A set of high dimensional points $X=\{x_1, x_2,\ldots, x_n\} \subset R^d$ in isotropic position is said to be $δ$-anti concentrated if for every direction $v$, the fraction of points in $X$ satisfying $|\langle x_i,v \rangle |\leq δ$ is at most $O(δ)$. Motivated by applications to list-decodable learning and clustering, recent works have considered the problem of constructing efficient certificates of anti-concentration in the average case, when the set of points $X$ corresponds to samples from a Gaussian distribution. Their certificates played a crucial role in several subsequent works in algorithmic robust statistics on list-decodable learning and settling the robust learnability of arbitrary Gaussian mixtures, yet remain limited to rotationally invariant distributions. This work presents a new (and arguably the most natural) formulation for anti-concentration. Using this formulation, we give quasi-polynomial time verifiable sum-of-squares certificates of anti-concentration that hold for a wide class of non-Gaussian distributions including anti-concentrated bounded product distributions and uniform distributions over $L_p$ balls (and their affine transformations).
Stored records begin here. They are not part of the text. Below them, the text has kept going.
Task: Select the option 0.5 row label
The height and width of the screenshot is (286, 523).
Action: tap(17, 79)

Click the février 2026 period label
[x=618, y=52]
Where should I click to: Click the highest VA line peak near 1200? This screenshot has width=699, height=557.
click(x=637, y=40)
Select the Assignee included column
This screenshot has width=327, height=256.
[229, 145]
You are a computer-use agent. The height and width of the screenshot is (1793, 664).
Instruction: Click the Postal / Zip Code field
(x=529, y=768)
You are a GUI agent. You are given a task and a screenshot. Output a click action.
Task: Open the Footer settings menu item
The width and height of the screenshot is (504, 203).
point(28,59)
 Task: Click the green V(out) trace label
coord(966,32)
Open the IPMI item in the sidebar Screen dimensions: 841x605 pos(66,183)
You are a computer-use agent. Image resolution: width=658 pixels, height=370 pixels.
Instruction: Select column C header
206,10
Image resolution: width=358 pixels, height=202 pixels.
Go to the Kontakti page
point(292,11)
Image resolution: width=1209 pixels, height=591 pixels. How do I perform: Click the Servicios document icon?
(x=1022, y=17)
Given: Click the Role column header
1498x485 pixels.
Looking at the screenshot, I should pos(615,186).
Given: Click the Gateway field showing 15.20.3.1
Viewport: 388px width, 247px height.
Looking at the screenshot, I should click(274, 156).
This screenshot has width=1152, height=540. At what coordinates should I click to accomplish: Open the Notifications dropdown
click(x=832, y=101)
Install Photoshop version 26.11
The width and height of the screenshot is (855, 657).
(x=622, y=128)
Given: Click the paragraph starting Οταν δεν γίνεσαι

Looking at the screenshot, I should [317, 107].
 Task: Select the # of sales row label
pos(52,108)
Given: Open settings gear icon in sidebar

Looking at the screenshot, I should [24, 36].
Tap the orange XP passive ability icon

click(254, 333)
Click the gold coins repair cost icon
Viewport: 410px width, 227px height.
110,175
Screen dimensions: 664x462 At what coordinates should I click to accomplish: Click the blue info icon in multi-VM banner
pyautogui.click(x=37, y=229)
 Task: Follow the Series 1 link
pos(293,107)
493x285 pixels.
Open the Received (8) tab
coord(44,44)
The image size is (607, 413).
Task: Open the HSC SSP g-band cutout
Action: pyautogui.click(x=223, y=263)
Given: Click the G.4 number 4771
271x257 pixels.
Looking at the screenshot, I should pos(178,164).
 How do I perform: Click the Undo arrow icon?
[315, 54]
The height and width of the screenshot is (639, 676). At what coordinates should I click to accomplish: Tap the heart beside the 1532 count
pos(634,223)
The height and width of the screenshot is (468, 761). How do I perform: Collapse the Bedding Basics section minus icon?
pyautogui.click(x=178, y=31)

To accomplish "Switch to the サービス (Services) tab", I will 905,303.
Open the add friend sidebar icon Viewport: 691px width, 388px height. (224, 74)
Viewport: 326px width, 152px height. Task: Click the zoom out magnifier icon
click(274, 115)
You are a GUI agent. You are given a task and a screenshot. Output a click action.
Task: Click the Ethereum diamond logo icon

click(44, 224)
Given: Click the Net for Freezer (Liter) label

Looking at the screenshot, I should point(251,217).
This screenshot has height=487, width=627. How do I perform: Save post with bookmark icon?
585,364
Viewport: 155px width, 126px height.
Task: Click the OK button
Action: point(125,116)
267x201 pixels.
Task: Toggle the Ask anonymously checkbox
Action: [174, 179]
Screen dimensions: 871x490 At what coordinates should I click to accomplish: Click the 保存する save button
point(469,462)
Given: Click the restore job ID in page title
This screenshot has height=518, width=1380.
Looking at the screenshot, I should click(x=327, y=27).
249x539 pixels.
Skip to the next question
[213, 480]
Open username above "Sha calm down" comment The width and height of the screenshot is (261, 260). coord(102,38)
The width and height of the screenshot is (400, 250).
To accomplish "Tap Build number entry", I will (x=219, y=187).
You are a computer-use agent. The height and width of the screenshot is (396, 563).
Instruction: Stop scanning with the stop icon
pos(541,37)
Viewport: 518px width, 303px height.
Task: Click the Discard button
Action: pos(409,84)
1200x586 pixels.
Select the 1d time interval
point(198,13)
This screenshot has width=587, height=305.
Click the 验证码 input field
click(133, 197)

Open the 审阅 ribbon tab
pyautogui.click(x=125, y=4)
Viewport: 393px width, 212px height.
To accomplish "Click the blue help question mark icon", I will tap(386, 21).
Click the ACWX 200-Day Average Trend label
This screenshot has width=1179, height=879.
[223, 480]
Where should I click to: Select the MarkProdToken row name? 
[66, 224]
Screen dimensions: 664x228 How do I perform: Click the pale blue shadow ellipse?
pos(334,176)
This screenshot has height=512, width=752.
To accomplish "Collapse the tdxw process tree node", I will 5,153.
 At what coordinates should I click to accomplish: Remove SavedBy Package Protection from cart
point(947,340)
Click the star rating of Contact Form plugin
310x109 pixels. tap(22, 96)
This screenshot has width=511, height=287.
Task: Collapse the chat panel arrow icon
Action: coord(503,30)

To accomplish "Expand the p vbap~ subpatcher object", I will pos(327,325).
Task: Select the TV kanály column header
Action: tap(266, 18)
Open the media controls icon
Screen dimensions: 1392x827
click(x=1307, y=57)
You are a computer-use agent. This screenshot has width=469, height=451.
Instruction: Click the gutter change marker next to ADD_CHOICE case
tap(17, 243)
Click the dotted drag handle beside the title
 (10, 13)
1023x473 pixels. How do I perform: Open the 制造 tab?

Consequently, our method upgrades and extends results in algorithmic robust statistics e.g., list-decodable learning and clustering, to such distributions. Our approach constructs a canonical integer program for anti-concentration and analysis a sum-of-squares relaxation of it, independent of the intended application. We rely on duality and analyze a pseudo-expectation on large subsets of the input points that take a small value in some direction. Our analysis uses the method of polynomial reweightings to reduce the problem to analyzing only analytically dense or sparse directions.